Continue a entrevista sobre a peça inspirada em Clarice Lispector a partir da última frase apresentada.
··· TEXTO DO EXERCÍCIO ···
A Clarice tem uma dimensão tal que se torna muito difícil definir a sua dimensão, mas a questão que me coloca não deixa de ser inquietante e pertinente, pois a definição da coisa em si, ir à essência do que é, era o que ela perseguia, era esse o material da sua escrita. Penso que a monstruosidade que se encontra na sua escrita encontra-se em mim e em qualquer ser humano.
E na peça que encena, Rita. Até onde pode ser Clarice? Porque ela transcendia a vida física… é de outra dimensão…
Nesta peça, eu sou toda Clarice. Foi essa a premissa: onde é que eu me espelho na sua obra.
Carla Maciel, veste a personagem e “Voa”. As asas que lhe deu com o texto e encenação permite que tipo de voo? Qual o limite para a Clarice, enquanto personagem encenada por si e trabalhada pela talentosa Carla Maciel?
A Carla Maciel é uma atriz fora do comum. Para além do seu talento e criatividade, que é inegável a cada projeto, ela é muito livre e confia. Este texto foi construído a partir da minha noção da vida e da obra Da Clarice Lispector, e na relação que isso tem comigo, na minha história, mas descoberto e adaptado pelas duas no processo criativo. Este objeto é também criado como sendo o segundo espetáculo de uma trilogia, o primeiro espetáculo – “Se eu Fosse Nina” e isso para nós era importante. Por isso ele não parte de um sítio qualquer. Pegando nas suas palavras, e penso que vôo é uma expressão feliz, o vôo é total mas direcionado.
Como foi “assistir” à peça, após este período conturbado de pandemia. Foi também uma libertação, para si, para o teatro, para a vida?
··· DADOS EM ESTUDO ···
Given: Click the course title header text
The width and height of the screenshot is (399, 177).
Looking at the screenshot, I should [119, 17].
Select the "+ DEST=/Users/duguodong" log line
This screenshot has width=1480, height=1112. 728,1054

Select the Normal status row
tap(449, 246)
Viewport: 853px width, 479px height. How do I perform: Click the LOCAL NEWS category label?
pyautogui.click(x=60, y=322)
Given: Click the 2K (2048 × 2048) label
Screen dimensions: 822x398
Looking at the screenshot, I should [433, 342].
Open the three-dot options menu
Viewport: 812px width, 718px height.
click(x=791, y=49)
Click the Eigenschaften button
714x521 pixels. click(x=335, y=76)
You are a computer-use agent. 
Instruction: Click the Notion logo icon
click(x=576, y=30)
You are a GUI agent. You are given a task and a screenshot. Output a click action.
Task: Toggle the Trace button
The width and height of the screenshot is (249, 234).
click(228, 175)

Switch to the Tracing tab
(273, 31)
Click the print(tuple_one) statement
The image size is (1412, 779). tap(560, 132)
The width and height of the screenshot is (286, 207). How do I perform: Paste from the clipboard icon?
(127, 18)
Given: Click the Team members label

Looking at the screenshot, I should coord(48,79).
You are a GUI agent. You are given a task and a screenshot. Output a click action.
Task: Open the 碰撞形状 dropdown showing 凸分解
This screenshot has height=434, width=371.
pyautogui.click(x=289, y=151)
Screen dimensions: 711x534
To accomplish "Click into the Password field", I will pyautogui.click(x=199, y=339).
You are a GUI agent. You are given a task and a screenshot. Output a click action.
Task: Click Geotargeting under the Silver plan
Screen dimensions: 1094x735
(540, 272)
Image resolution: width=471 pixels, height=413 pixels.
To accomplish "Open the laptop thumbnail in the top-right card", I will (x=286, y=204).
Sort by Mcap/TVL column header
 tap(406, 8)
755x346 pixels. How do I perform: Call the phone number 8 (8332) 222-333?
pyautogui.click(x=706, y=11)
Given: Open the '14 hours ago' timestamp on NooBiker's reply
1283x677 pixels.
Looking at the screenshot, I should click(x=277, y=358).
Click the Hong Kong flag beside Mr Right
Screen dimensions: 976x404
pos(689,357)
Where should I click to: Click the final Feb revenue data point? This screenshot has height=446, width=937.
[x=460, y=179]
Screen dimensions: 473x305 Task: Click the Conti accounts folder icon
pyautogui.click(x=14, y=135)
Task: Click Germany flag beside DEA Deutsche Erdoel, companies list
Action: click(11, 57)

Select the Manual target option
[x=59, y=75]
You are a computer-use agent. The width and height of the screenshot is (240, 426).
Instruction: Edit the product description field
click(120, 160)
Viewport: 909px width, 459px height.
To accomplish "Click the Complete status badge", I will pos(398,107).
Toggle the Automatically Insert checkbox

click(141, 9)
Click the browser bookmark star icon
···
[RESULTADO DO EXERCÍCIO]:
Eu também entro no espetáculo, por isso não pude, e tantas vezes me apetecia, ficar a vê-lo de fora… Mas foi uma felicidade poder partilhá-lo com o público. Não tínhamos noção que seria um espetáculo tão catártico… “O se eu fosse Nina”, apenas viu a luz do dia num suporte digital, na sala virtual do São Luiz -irá estrear finalmente em 2022 no Festival de Almada, e estávamos sedentas de poder partilhar esta trilogia com o público. O Teatro São Luiz, teve um papel muito importante no desenvolvimento destes projetos e na forma como acolheu a minha equipa durante este ano pandémico que foi uma desgraça para o panorama cultural português e para a vida dos artistas em Portugal.
Onde bebeu para a criação desta peça? Da Clarice, enquanto escritora? Da mulher inspiradora? Ou de todos os espelhos onde ela se olhava?
Bebi tudo o que pude beber dela enquanto escritora e da sua história de vida. Li duas biografias extraordinárias, uma escrita pela Nadia Gotlib e outra pelo Benjamim Moser e toda a sua obra, e como isso se espelhou em mim… O resto vem da vida.
Um monólogo, com deixas de uma voz off, inquieta, perturba, tal como a própria Clarice. Foi intencional? Ou, apenas, uma boa ideia que se colocou em prática?
A ideia da voz-off vem de um livro que ela escreveu chamado Um Sopro de Vida, em que a personagem do escritor está a criar uma personagem, que ele pensa ser à sua imagem, e que depois ganha vida própria. Não pensei que poderia ser inquietante, nunca tinha pensado nisso, mas talvez o seja, por ser um discurso interno, que nos remete ao nosso próprio pensamento e fragilidades.
Depois do Teatro Municipal S. Luiz, em Lisboa. Vem o Norte?
Queremos muito levar este e o Se Eu Fosse Nina a todo o lado que os queira receber e estamos a trabalhar nisso com toda a nossa determinação. Coimbra, Braga e Porto são já possibilidades. Esperamos que se tornem reias e em breve possamos anunciar as datas.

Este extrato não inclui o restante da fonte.